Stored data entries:
○ ○ ○ ○ ○
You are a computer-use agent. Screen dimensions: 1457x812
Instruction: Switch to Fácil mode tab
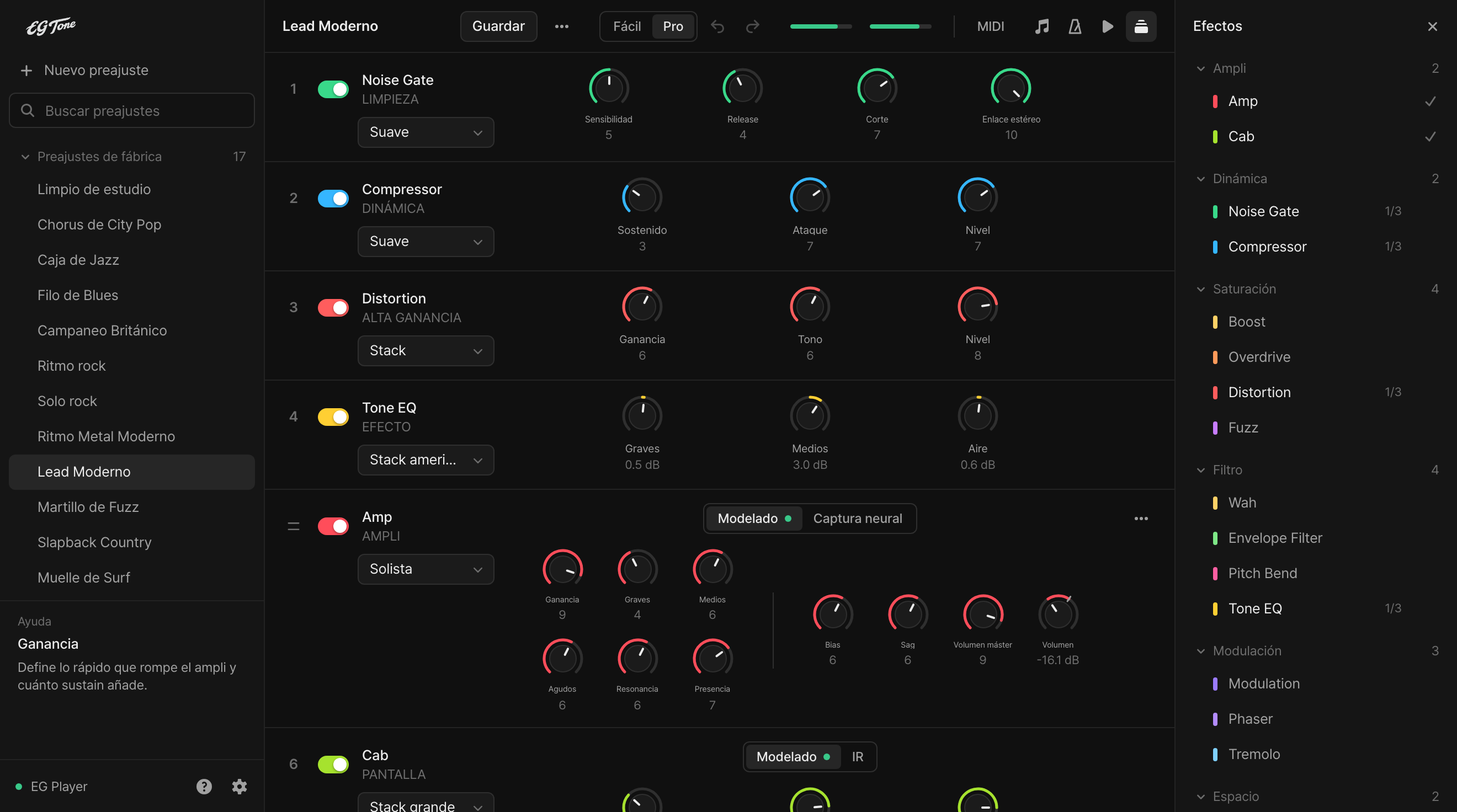(x=627, y=26)
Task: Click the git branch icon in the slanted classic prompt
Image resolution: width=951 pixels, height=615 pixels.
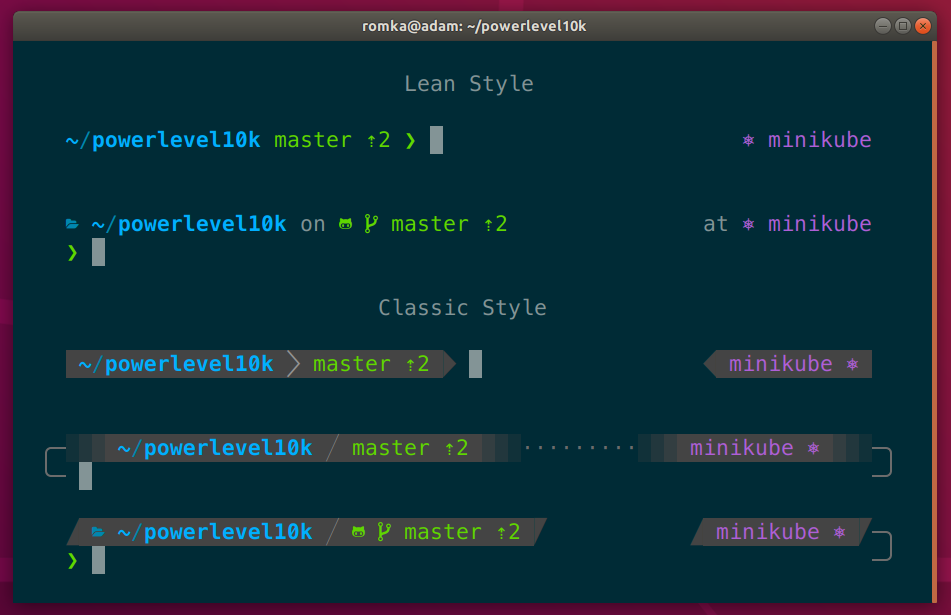Action: tap(384, 532)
○ ○ ○ ○ ○
* [Your objective]: Exclude every picture, then reproduce the remaining data character for character.

* [Expected answer]:
You are a computer-use agent. Screen dimensions: 1457x812
Instruction: Switch to Fácil mode tab
(x=627, y=26)
Task: Click the git branch icon in the slanted classic prompt
Image resolution: width=951 pixels, height=615 pixels.
Action: tap(384, 532)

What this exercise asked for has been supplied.